> **Work to be completed**: Excluding pictures, retype the line with "Viewport: 216px width, 154px height." and each line that follows it to the end of the data below, word for word.

> **Entries supplied**:
>>>>>
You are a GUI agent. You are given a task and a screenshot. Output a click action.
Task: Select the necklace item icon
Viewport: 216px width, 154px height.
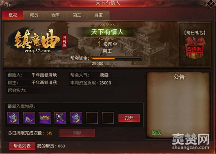29,118
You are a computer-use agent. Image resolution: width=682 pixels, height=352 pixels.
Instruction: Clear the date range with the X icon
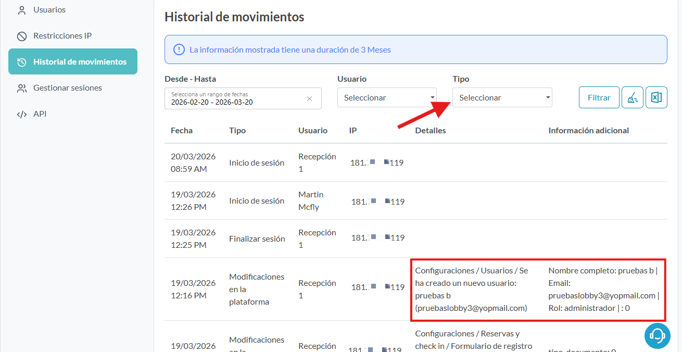(x=309, y=98)
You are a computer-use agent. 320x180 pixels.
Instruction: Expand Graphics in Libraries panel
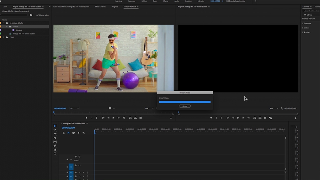coord(303,23)
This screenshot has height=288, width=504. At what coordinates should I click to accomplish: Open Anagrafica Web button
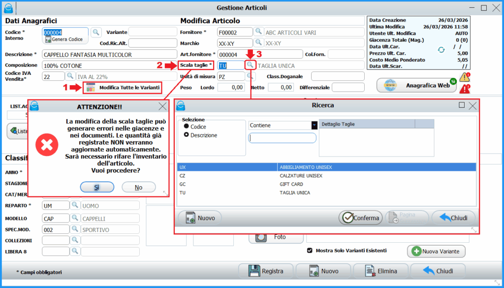pos(417,85)
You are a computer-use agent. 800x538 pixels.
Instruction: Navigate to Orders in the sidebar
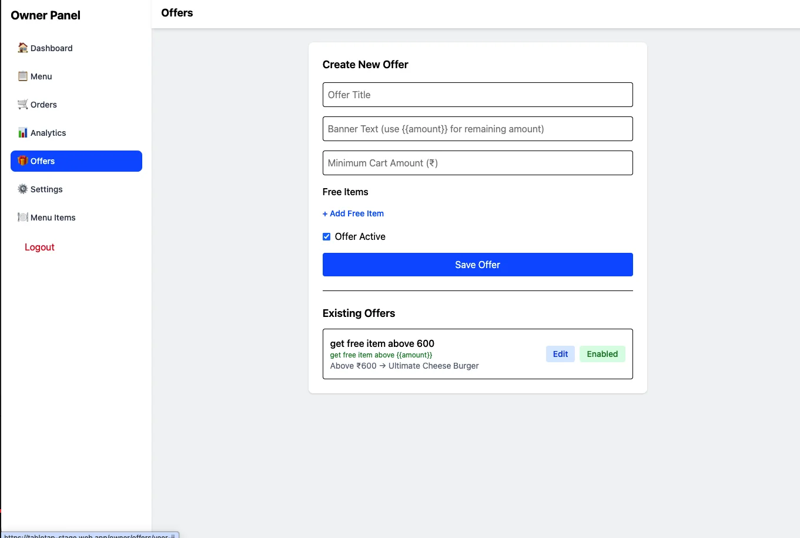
<<<<<
> **Reply**:
Viewport: 216px width, 154px height.
29,118
You are a computer-use agent. Image resolution: width=682 pixels, height=352 pixels.
Instruction: Clear the date range with the X icon
(x=309, y=98)
You are a computer-use agent. 320x180 pixels.
Instruction: Expand Graphics in Libraries panel
coord(303,23)
This screenshot has height=288, width=504. At what coordinates should I click to accomplish: Open Anagrafica Web button
pos(417,85)
You are a computer-use agent. 800x538 pixels.
Instruction: Navigate to Orders in the sidebar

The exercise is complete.